DREAM

A Challenge Dataset and Models for Dialogue-Based Reading Comprehension


What is DREAM?

DREAM is a multiple-choice Dialogue-based REAding comprehension exaMination dataset. In contrast to existing reading comprehension datasets, DREAM is the first to focus on in-depth multi-turn multi-party dialogue understanding.


DREAM contains 10,197 multiple choice questions for 6,444 dialogues, collected from English-as-a-foreign-language examinations designed by human experts. DREAM is likely to present significant challenges for existing reading comprehension systems: 84% of answers are non-extractive, 85% of questions require reasoning beyond a single sentence, and 34% of questions also involve commonsense knowledge.

Sample Problem

Dialogue

W: Tom, look at your shoes. How dirty they are! You must clean them.

M: Oh, mum, I just cleaned them yesterday.

W: They are dirty now. You must clean them again.

M: I do not want to clean them today. Even if I clean them today, they will get dirty again tomorrow.

W: All right, then.

M: Mum, give me something to eat, please.

W: You had your breakfast in the morning, Tom, and you had lunch at school.

M: I am hungry again.

W: Oh, hungry?

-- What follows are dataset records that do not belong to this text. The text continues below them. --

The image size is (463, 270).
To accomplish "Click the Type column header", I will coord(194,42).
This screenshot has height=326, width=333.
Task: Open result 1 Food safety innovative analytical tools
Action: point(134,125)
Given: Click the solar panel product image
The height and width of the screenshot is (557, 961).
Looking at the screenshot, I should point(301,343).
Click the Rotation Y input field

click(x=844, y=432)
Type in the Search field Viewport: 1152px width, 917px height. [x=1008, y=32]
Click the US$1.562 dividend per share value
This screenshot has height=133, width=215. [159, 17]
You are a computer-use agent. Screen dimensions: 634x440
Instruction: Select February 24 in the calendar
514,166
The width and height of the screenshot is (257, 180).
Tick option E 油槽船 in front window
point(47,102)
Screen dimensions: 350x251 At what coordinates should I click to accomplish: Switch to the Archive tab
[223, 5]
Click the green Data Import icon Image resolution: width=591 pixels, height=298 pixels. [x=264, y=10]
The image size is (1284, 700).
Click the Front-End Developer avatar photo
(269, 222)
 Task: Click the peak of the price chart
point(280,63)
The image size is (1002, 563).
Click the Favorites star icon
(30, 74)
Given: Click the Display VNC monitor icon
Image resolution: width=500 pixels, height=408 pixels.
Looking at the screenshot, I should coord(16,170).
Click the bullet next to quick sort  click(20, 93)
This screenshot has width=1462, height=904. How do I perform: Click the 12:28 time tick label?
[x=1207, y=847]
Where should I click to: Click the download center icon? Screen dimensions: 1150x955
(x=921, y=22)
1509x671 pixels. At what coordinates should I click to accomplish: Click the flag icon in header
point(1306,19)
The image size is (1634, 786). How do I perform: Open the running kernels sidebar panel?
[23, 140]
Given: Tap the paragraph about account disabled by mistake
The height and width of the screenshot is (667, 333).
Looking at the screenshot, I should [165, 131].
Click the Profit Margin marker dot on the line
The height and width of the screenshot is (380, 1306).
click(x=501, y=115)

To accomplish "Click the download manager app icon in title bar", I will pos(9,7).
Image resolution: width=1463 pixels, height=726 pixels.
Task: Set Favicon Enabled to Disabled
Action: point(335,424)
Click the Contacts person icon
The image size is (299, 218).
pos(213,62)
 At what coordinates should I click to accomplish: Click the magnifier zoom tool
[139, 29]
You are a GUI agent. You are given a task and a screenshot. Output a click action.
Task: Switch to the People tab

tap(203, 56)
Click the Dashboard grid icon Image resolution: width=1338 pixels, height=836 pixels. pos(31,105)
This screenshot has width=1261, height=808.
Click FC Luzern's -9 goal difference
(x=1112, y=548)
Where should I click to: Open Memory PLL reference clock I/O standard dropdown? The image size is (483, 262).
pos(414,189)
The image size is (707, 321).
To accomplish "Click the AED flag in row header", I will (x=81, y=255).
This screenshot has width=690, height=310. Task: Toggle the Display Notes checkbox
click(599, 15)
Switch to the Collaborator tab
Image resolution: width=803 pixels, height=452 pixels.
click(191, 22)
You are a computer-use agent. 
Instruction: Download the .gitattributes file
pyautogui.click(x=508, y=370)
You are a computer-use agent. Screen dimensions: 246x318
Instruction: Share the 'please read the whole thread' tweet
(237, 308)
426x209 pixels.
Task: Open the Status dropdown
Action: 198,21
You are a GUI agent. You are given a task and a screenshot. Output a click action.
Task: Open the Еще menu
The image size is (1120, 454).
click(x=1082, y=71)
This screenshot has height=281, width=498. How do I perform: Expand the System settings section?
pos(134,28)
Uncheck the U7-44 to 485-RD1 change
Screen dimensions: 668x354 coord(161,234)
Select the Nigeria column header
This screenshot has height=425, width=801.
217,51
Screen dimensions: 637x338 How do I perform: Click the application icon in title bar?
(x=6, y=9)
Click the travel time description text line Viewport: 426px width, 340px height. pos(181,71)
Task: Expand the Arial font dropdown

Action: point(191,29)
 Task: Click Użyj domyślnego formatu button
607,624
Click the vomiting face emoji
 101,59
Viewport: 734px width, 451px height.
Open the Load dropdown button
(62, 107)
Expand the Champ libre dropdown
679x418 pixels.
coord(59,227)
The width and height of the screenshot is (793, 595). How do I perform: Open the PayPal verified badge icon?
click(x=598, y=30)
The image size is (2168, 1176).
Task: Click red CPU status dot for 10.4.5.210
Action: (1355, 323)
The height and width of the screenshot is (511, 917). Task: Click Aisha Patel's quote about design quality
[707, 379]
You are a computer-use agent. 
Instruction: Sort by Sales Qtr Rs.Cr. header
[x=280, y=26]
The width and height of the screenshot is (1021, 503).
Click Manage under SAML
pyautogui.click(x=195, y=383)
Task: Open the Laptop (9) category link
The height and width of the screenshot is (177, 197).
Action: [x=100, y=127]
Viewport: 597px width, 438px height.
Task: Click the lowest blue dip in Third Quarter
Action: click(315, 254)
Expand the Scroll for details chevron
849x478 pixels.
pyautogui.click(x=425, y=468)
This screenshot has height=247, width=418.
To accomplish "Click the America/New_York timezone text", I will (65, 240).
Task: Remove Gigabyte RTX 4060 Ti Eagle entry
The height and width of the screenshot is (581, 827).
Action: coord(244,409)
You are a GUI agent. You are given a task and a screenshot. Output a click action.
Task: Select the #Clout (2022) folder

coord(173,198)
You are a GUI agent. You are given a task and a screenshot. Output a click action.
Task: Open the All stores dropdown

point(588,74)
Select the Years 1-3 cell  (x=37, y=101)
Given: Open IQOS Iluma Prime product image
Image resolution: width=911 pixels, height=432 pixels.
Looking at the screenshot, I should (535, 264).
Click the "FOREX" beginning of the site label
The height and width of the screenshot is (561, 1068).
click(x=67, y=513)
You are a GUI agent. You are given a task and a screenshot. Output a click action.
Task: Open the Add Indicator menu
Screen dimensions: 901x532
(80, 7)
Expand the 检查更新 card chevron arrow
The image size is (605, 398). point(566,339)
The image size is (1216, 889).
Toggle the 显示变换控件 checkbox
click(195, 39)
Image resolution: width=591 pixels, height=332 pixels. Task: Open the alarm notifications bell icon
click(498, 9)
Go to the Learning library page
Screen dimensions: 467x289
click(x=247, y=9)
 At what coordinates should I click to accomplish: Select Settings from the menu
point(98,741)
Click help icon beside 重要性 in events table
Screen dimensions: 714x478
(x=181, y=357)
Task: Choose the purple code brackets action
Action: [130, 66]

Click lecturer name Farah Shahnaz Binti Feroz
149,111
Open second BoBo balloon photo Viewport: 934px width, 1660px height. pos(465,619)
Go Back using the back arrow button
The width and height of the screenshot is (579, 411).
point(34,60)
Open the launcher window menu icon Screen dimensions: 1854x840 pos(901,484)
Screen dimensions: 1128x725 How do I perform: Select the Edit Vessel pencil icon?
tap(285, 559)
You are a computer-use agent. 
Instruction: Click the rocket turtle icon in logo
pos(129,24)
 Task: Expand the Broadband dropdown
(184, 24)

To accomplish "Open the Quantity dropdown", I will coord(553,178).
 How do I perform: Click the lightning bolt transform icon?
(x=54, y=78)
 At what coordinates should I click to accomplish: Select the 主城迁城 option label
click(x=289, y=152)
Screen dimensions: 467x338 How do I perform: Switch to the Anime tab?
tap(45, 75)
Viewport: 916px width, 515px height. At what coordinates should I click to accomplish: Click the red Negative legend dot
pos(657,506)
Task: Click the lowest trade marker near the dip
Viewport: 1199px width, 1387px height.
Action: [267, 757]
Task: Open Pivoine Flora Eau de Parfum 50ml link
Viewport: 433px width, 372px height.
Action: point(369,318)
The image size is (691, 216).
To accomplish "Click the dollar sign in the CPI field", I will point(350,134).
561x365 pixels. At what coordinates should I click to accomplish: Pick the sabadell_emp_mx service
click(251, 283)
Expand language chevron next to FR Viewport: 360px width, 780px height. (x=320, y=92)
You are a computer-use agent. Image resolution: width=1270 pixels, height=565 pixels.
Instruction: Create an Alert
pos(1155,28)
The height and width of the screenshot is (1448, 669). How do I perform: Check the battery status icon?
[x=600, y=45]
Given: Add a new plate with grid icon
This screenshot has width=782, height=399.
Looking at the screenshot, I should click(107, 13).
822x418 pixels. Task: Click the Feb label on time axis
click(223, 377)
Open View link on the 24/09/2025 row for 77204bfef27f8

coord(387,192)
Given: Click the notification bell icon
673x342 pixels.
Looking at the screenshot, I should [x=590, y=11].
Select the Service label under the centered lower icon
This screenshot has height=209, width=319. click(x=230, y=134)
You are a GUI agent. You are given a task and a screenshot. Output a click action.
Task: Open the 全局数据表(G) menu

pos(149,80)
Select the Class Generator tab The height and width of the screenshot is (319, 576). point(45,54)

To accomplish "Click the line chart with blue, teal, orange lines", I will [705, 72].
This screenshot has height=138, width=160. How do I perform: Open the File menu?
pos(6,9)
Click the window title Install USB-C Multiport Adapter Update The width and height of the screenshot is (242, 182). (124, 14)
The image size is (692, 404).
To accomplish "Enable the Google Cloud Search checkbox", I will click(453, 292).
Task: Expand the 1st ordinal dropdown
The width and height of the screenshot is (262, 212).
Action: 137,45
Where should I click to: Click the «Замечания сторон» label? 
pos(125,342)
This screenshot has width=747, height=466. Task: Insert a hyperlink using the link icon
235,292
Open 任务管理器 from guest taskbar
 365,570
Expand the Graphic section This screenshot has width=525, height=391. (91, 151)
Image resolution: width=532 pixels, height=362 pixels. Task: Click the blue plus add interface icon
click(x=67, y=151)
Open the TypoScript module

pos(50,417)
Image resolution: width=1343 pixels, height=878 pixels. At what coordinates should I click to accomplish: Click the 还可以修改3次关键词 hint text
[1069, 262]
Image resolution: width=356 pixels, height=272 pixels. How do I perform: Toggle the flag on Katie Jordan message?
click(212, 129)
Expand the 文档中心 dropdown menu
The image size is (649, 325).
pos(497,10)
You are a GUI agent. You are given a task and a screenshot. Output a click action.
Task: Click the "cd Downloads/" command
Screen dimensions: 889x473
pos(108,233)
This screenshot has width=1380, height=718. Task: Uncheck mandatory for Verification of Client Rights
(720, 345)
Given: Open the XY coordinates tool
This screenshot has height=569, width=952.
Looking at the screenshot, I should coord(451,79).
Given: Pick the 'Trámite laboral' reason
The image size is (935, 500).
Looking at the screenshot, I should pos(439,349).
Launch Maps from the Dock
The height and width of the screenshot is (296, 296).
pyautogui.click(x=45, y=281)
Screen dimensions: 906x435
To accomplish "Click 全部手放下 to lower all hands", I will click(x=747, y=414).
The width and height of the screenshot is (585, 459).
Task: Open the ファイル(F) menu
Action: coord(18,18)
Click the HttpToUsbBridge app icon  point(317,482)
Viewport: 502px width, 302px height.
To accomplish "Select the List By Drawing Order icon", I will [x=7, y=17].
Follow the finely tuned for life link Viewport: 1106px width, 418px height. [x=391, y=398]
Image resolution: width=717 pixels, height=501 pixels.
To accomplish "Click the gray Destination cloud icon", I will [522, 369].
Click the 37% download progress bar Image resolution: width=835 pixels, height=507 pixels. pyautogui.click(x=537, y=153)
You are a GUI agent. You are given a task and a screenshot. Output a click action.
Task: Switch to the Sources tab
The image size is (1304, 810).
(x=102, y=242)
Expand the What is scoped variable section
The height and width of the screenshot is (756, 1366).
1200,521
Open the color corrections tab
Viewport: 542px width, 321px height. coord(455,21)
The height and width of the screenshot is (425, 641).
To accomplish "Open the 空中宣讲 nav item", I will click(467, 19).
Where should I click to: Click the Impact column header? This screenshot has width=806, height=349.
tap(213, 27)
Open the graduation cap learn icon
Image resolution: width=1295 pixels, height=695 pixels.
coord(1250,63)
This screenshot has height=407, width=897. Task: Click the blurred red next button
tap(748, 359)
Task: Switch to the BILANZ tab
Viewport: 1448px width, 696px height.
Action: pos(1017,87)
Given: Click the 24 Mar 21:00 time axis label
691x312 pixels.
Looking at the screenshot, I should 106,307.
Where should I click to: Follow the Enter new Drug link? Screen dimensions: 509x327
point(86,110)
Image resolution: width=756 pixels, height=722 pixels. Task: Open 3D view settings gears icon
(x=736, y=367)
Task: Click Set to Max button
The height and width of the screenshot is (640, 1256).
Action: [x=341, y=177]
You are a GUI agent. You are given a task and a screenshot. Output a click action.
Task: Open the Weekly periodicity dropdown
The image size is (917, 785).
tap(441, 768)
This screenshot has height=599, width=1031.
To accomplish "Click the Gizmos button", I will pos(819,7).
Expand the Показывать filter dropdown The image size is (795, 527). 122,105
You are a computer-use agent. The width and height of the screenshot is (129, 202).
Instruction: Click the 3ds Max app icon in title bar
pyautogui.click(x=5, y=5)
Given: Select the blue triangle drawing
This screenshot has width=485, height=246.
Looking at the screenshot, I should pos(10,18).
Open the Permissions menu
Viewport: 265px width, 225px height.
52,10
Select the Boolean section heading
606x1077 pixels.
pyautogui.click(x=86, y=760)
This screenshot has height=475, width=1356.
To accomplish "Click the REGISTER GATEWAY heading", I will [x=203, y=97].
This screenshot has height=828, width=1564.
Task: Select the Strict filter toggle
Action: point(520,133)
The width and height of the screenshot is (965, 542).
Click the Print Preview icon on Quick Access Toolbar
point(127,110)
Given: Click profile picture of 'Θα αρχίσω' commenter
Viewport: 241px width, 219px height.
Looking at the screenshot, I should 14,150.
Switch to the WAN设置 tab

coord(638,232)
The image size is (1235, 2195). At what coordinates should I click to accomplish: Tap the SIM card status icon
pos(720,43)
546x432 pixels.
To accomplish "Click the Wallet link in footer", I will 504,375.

But if I give you something to eat today, you will be hungry again tomorrow.

Q1 Why did the woman say that she wouldn’t give him anything to eat?

A. Because his mother wants to correct his bad habit. ✔

B. Because he had lunch at school.

C. Because his mother wants to leave him hungry.

Report Your Results

If you have new results, please send an email to dream@dataset.org with the link to your paper!

Sibling Dataset

Check C3 (https://dataset.org/c3) if you are interested in free-form multiple-choice machine reading comprehension for Chinese.

Leaderboard

Report Time Model Accuracy
Human Ceiling Performance

Tencent & Cornell & UW & AI2

Sun et al., 2019
98.6
Human Performance

Tencent & Cornell & UW & AI2

Sun et al., 2019
95.5
Jun 20, 2022 ALBERT-xxlarge + HRCA+ + Multi-Task Learning

Waseda University

Zhang and Yamana, 2022
92.6
Feb 26, 2020 ALBERT-xxlarge + DUMA + Multi-Task Learning

IBM Research AI

Wan et al., 2020
91.8
Jun 20, 2022 ALBERT-xxlarge + HRCA+

Waseda University

Zhang and Yamana, 2022
91.6
Feb 05, 2020 ALBERT-xxlarge + DUMA

SJTU & Huawei Noah’s Ark Lab

Zhu et al., 2020
90.4
Nov 07, 2021 ALBERT-xxlarge + DUMA + Retraining

CAS & UCAS & China Merchants Bank

Ju et al., 2021
90.2
Nov 07, 2021 ALBERT-xxlarge + Retraining

CAS & UCAS & China Merchants Bank

Ju et al., 2021
90.0
Jul 14, 2021 ALBERT-xxlarge + RekNet

Shanghai Jiao Tong University

Zhao et al., 2021
89.6
Oct 01, 2019 RoBERTa-Large + MMM

MIT & Amazon Alexa AI

Jin et al., 2019
88.9
Jul 21, 2019 XLNet-Large

River Valley High School, Singapore

https://github.com/NoviScl/XLNet_DREAM
72.0
Dec 19, 2019 BERT-Large + WAE

The Hong Kong University of Science and Technology

Kim et al., 2020
69.0
Apr 25, 2019 BERT-Large

https://github.com/nlpdata/mrc_bert_baseline
66.8
Dec 19, 2019 BERT-Base + WAE

The Hong Kong University of Science and Technology

Kim et al., 2020
64.7
Apr 23, 2019 BERT-Base

https://github.com/nlpdata/mrc_bert_baseline
63.2
Feb 01, 2019 GBDT++ and FTLM++ (ensemble)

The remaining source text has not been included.